### Work to complete
a: Reproduce the Katy Perry interview about The Smurfs 2 word for word.
b: Transcribe every line of the entries below verbatim, leaving out the pictures.

Katy Perry Interview – Smurfs 2

Bombshell Katy Perry, 28, voices one of the lead roles in the upcoming film, The Smurfs 2, the follow up to the original movie in 2011, in which she revisits her role as Smurfette.

In her personal life, she’s recovering from her marriage and subsequent divorce to Russell Brand and she recently ended a fling with John Mayer. She is currently rumoured to be seeing Robert Pattinson. Prior to her marriage she was romantically linked to Justin York, Matt Thiessen, Johnny Lewis, and Travie McCoy.

The California-born singer’s original name is Katheryn Hudson, which she still uses when trying to be incognito.

Perry has 37 million Twitter followers, 53 million Facebook fans, she was ranked 7th in Rolling Stone’s global Queen of Pop in 2011, and Men’s Health named her Sexiest Woman of 2013.

Q: Your character, Smurfette, left her small village and went into the world on her own. That’s kind of similar to you.

Yes, we can’t control how we were born or what we were born into but we can always change that.

Q: You’re basically a good girl. What prevents you from veering towards the dark side?

Karma mostly.

Q: What about in addition to Karma, your own values and beliefs?

Yeah. For me personally, I grew up in a very strict, religious household, but what I was able to take away from that was that my moral compass is very valuable, and to stay in tune with that. Integrity and respect are important characteristics to adopt. I got to kind of sift out the other stuff that I didn’t really care for early on.

Q: What were you like as a child?

I just had too much energy, which I wish I had today. I was bouncing off the walls like a monkey, I really was. And I remember people going, ‘Oh God. This kid has so much energy,’ I was just such a showoff, but that’s what got me here.

### Available data
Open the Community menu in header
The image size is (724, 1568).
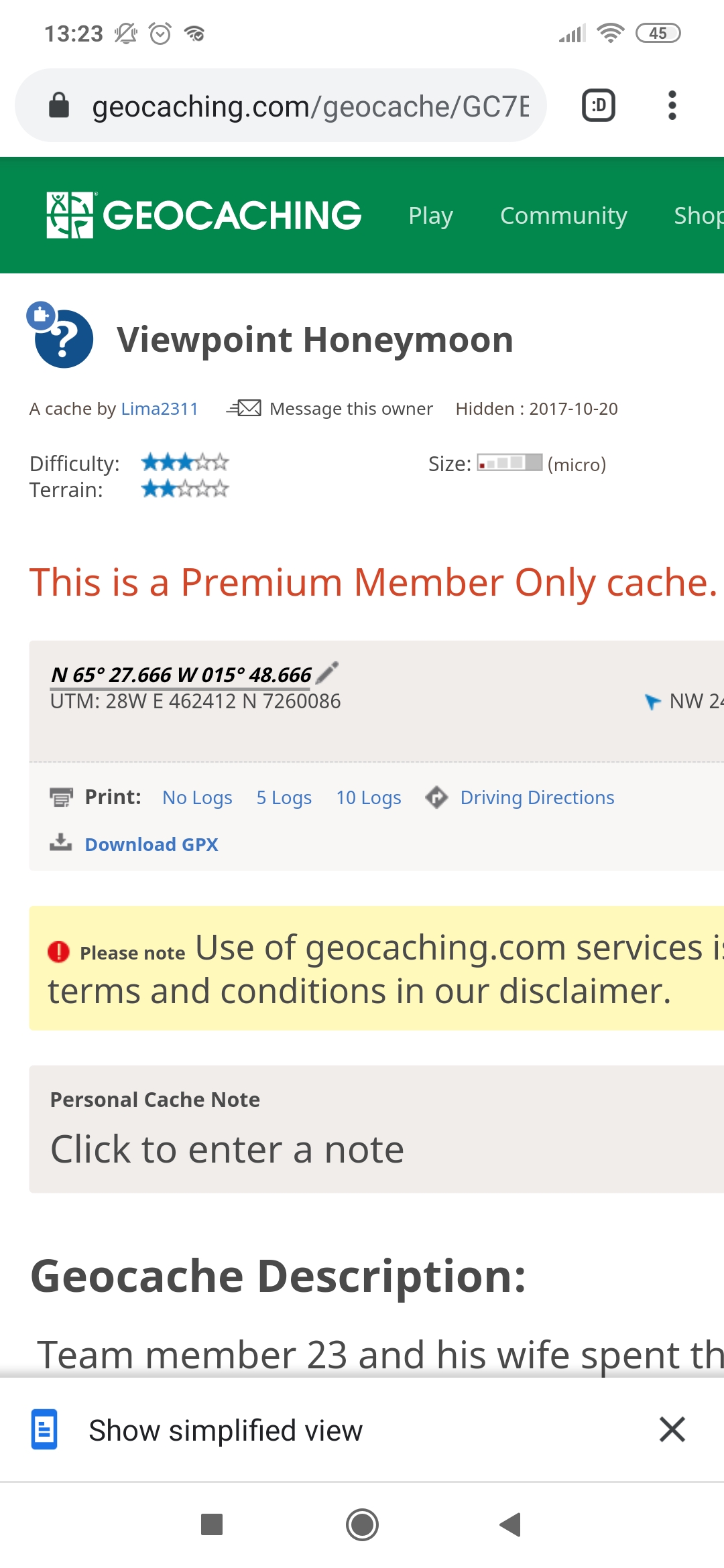(563, 216)
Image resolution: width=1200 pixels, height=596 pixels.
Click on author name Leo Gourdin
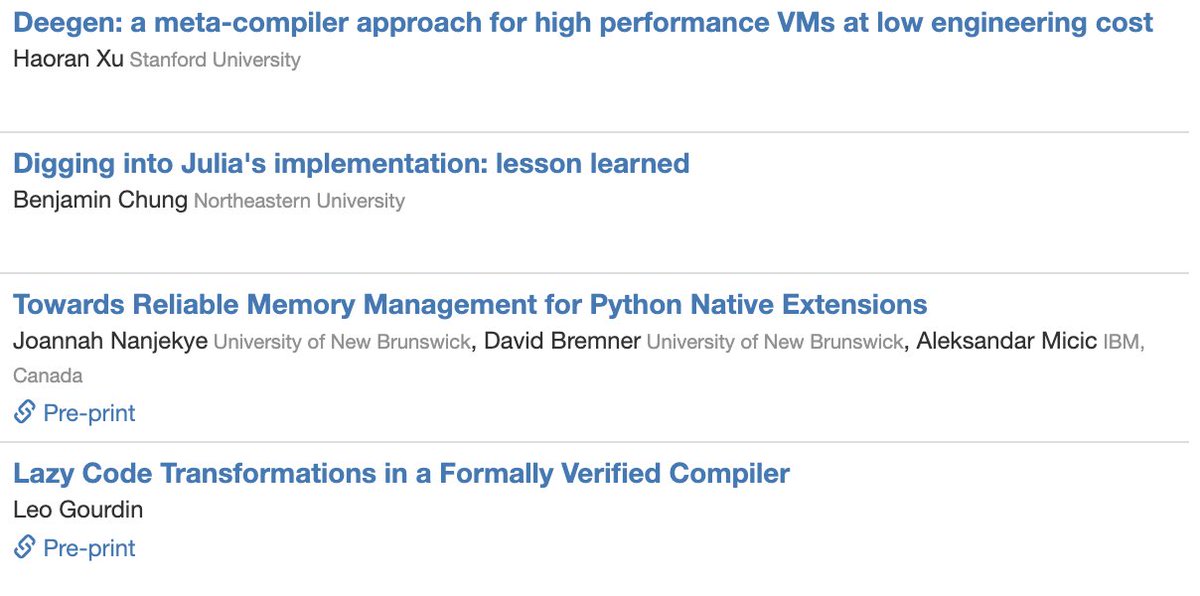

### Task results
a:
Katy Perry Interview – Smurfs 2

Bombshell Katy Perry, 28, voices one of the lead roles in the upcoming film, The Smurfs 2, the follow up to the original movie in 2011, in which she revisits her role as Smurfette.

In her personal life, she’s recovering from her marriage and subsequent divorce to Russell Brand and she recently ended a fling with John Mayer. She is currently rumoured to be seeing Robert Pattinson. Prior to her marriage she was romantically linked to Justin York, Matt Thiessen, Johnny Lewis, and Travie McCoy.

The California-born singer’s original name is Katheryn Hudson, which she still uses when trying to be incognito.

Perry has 37 million Twitter followers, 53 million Facebook fans, she was ranked 7th in Rolling Stone’s global Queen of Pop in 2011, and Men’s Health named her Sexiest Woman of 2013.

Q: Your character, Smurfette, left her small village and went into the world on her own. That’s kind of similar to you.

Yes, we can’t control how we were born or what we were born into but we can always change that.

Q: You’re basically a good girl. What prevents you from veering towards the dark side?

Karma mostly.

Q: What about in addition to Karma, your own values and beliefs?

Yeah. For me personally, I grew up in a very strict, religious household, but what I was able to take away from that was that my moral compass is very valuable, and to stay in tune with that. Integrity and respect are important characteristics to adopt. I got to kind of sift out the other stuff that I didn’t really care for early on.

Q: What were you like as a child?

I just had too much energy, which I wish I had today. I was bouncing off the walls like a monkey, I really was. And I remember people going, ‘Oh God. This kid has so much energy,’ I was just such a showoff, but that’s what got me here.

b:
Open the Community menu in header
The image size is (724, 1568).
(563, 216)
Image resolution: width=1200 pixels, height=596 pixels.
Click on author name Leo Gourdin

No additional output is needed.